At first blush, it appears that chief creative officer Marek Reichman accomplished what he wanted to do from a design perspective.
The DBX rides on a long wheelbase, with wheels extended out far as possible, and a long roofline tapering back into that now distinctive Aston tail end - giving the car the appearance of a lower, more aggressive stance.
Under the hood
The DBX is powered by a 4.0-litre twin turbo V-8, producing a robust 542 hp, and 516 lb.-ft of torque. Not surprisingly this is a Mercedes-AMG engine, but Aston has tweaked it a bit to give it more of an aggressive, Aston-sounding aural note if you will. The power goes to all wheels through a 9-speed automatic gearbox, that uses both an electronic active center transfer case, as well as an electronic rear limited-slip differential.
This beast of an engine along with its all-wheel drive system powers the DBX to a 0–62 mph time of 4.5 seconds, and a top speed of 181 mph. The DBX has four on-road drive modes (GT, Sport, Sport+, and Individual) and two off-road drive modes.
A lovely interior
Step inside the cabin, and it is unmistakably an Aston Martin. Our test vehicle had leather everywhere, and I mean everywhere, featured here in a pleasing, “All Sahara Tan” color. The leather was soft and rich and smelled lovely - like a cozy English library in a cottage somewhere in the country.
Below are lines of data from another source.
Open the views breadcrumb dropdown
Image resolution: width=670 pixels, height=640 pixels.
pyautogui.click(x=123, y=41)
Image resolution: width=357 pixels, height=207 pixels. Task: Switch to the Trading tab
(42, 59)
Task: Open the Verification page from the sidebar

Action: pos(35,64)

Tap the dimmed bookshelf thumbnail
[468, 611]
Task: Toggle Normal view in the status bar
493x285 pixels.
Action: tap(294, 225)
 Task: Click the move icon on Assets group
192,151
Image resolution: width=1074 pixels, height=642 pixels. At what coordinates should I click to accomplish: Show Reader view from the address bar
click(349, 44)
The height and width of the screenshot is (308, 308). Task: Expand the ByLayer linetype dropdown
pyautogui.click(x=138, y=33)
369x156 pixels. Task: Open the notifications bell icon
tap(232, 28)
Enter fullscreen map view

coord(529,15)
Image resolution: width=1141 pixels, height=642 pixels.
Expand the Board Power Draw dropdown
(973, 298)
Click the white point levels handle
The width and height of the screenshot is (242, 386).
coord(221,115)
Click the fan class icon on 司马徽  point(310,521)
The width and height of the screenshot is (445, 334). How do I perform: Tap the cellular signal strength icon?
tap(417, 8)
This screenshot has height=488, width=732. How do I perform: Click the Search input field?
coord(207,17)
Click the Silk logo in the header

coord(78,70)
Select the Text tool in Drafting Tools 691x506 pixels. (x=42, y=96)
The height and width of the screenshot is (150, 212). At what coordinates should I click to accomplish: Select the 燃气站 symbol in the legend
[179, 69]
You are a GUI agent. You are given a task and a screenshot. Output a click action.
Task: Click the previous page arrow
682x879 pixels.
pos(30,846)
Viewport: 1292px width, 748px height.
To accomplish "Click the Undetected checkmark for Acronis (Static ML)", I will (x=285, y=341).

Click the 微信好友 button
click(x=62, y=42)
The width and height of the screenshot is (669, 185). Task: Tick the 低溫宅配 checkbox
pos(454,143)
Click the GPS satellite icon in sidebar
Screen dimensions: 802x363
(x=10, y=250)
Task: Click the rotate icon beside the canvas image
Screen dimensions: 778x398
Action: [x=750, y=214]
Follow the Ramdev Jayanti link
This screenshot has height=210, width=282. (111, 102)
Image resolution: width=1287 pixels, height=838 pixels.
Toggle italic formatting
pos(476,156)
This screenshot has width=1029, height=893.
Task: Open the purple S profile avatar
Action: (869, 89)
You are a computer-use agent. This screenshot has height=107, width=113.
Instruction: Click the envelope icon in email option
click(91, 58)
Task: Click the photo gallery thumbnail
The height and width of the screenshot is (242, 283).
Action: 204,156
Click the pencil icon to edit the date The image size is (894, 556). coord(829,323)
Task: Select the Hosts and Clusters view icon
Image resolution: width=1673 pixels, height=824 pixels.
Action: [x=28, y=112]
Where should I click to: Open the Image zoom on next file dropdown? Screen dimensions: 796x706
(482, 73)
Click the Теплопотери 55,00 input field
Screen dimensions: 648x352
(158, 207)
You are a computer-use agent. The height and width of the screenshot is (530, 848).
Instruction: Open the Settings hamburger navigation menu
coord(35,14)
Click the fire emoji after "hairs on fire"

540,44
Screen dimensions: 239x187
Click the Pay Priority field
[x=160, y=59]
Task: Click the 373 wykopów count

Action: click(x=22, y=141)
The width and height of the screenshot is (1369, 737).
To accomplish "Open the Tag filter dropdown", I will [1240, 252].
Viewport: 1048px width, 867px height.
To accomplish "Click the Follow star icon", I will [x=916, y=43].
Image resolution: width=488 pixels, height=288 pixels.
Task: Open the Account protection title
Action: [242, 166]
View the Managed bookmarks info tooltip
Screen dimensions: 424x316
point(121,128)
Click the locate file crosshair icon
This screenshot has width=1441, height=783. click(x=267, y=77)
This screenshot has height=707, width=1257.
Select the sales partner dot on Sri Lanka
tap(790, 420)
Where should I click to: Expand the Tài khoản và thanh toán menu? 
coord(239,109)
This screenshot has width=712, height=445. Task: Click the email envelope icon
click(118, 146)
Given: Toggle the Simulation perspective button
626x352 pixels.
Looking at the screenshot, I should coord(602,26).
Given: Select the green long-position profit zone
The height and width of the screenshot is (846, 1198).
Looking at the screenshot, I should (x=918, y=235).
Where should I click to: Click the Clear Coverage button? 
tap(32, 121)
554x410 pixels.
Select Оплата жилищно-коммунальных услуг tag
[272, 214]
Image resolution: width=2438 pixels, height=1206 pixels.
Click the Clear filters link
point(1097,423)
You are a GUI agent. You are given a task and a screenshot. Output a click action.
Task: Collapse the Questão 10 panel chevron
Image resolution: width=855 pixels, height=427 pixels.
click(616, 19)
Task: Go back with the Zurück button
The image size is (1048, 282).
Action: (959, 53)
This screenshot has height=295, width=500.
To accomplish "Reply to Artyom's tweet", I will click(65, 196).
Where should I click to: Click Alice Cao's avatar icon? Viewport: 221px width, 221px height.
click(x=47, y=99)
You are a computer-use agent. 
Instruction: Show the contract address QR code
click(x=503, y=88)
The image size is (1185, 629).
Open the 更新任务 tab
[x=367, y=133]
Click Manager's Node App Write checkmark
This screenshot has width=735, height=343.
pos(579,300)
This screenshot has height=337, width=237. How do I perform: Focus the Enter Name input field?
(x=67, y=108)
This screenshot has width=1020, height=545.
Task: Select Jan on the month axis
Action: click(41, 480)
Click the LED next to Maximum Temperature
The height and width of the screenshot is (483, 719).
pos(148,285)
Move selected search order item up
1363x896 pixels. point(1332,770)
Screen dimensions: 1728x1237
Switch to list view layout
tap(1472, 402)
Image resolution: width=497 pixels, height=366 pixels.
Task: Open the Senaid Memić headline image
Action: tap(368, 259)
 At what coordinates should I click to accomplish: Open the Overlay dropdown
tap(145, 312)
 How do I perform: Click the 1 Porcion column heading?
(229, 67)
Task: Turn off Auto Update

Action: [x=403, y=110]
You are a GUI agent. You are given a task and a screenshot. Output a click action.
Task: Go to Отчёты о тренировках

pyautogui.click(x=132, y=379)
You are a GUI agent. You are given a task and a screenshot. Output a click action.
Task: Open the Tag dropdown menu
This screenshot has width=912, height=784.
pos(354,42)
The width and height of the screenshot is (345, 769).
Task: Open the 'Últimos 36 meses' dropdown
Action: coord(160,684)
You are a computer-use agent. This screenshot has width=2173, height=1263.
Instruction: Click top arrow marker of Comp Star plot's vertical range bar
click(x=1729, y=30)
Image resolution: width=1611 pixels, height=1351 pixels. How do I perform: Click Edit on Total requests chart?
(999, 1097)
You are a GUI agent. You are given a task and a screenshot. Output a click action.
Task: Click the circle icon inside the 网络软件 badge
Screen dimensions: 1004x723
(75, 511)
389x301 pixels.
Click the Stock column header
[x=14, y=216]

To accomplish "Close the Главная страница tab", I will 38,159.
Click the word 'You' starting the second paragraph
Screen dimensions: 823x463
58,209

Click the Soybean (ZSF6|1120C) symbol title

The stitching was exquisite, forming patterns and perforations in the leather, which extended even to the speaker covers. The seats were not surprisingly very comfortable, with aggressive bolstering befitting a performance car. On a four-hour journey upstate my body was not fatigued whatsoever.
Is it really an Aston?
Start up the DBX and you are reminded again that you’re in an Aston Martin. The custom-tuned exhaust and revised firing-order of the AMG-derived engine give it a tune all its own: Guttural and growling.
In its normal, or Grand Touring mode, driving around town is a breeze. Smooth is the adjective I would use here. The air suspension is plush enough for rough roads but still firms up in tight turns; the engine isn’t too aggressive, and throttle response is even.
However, by selecting the DBX’s Sport and Sport+ modes, the DBX comes alive and reminds you why this isn’t just any plain SUV roaming a Costco parking lot. The DBX goes like an Aston — fast, loud, and eats up miles in big gulps.
Driving the DBX around some twisty back roads (in my case upstate New York), the car was balanced and predictable, even during spirited driving. You forget this car is a heavy SUV, as it belies its weight with quick turn in and lots of the old “backside oomph” coming from that big V8.
There is a tad of understeer at times when you get a bit too aggressive, but it seems that’s how Aston tuned the suspension to keep it predictable in near-the-limit driving conditions.
So yes, it runs like Aston - and this is no small feat. It takes a lot of work to get the DBX to act like a smaller, more sprightly sedan, and the brand has done just that.
In fact the biggest compliment I could give it, or any car, is I wanted to keep driving it, and exploring more of its limits. I never thought I’d say that about a boring old SUV…
The Aston Martin DBX starts at $176,900, with our test model coming in at $205,186 with options.